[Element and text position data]
• • • • •

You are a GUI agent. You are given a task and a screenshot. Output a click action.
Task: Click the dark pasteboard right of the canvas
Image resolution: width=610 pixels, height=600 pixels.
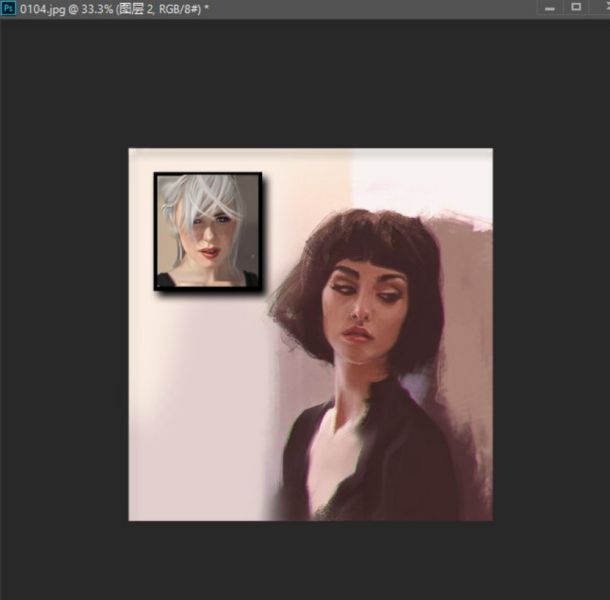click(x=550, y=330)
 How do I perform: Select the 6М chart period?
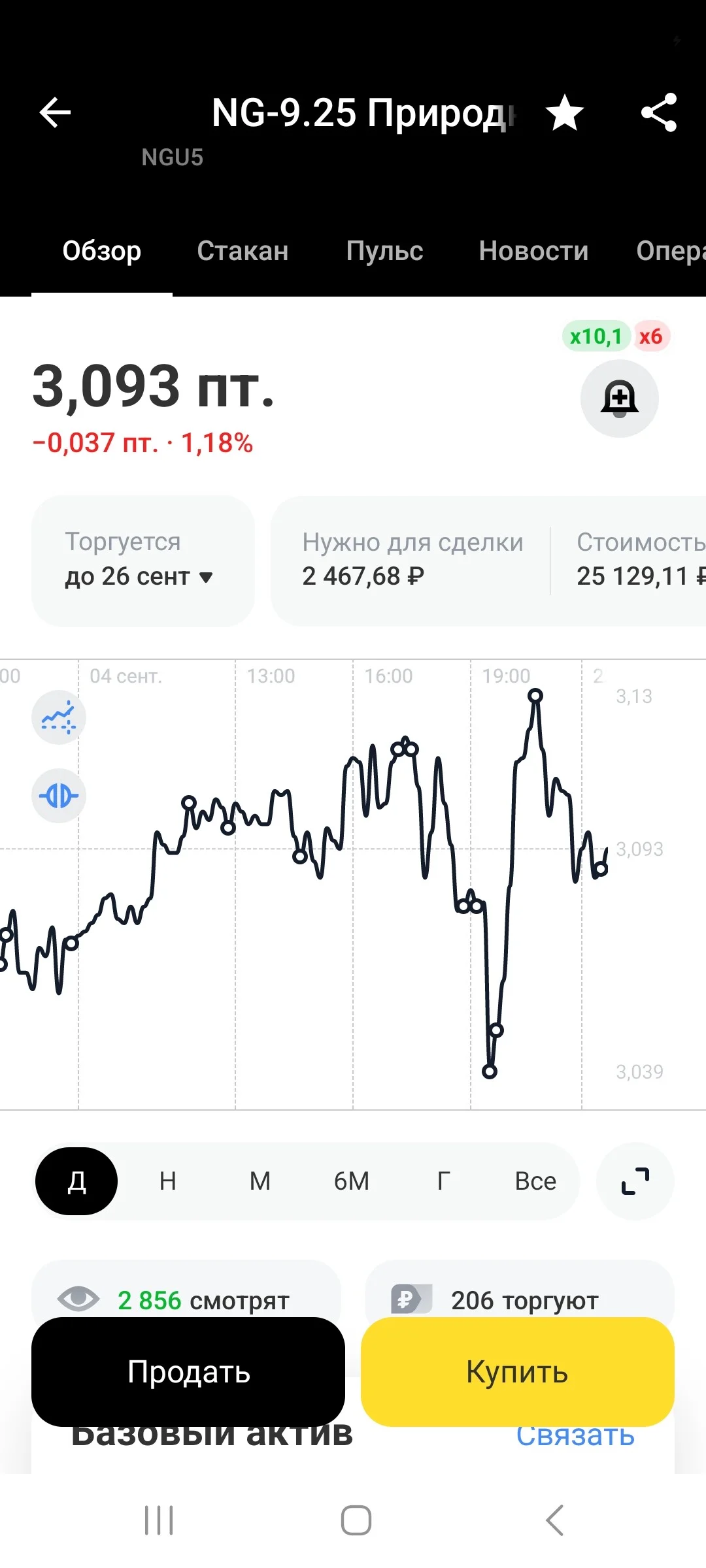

• • • • •

Reproduce each line of the data above word for word, omitting the pictures.

## Answer to this task
You are a GUI agent. You are given a task and a screenshot. Output a click action.
Task: Click the dark pasteboard right of the canvas
Image resolution: width=610 pixels, height=600 pixels.
click(x=550, y=330)
 How do I perform: Select the 6М chart period?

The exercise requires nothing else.